TASK GOAL
Those lines of the data that hold the word "named" are to be copied out.

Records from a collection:

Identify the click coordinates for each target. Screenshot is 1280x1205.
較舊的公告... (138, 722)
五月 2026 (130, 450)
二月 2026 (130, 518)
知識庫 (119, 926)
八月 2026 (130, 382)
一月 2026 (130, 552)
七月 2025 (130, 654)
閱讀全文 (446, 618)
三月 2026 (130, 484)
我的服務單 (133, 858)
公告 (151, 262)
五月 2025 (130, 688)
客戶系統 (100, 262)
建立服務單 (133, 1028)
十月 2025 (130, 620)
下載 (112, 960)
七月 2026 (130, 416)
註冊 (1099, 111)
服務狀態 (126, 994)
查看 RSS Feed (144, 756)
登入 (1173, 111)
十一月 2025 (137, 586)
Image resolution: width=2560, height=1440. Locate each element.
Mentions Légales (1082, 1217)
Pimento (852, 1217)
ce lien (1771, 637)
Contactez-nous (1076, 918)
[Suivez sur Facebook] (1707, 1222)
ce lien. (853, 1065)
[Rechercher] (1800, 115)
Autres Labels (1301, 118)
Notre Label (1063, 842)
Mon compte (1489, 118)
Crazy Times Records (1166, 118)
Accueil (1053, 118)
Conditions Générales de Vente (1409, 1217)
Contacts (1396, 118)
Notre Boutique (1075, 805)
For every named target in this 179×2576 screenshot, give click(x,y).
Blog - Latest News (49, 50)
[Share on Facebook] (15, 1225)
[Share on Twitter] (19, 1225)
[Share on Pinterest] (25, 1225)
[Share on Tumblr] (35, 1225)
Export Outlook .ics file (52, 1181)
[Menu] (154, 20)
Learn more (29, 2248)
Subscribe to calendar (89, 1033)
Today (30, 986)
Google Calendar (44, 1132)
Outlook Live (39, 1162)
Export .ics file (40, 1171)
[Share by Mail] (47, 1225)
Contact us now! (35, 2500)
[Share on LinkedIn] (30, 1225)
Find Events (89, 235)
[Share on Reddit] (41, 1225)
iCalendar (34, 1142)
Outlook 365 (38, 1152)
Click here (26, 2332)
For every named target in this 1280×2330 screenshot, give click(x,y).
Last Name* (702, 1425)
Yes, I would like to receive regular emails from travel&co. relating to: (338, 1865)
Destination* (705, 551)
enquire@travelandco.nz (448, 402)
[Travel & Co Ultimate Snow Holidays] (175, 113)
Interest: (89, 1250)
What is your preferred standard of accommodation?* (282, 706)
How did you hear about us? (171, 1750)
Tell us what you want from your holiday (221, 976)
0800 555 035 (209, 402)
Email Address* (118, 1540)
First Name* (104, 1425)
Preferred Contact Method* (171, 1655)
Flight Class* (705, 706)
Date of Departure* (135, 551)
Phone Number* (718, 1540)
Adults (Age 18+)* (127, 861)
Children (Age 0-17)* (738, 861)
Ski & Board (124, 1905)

EXERCISE RESPONSE
For every named target in this 179×2576 screenshot, give click(x,y).
For every named target in this 1280×2330 screenshot, give click(x,y).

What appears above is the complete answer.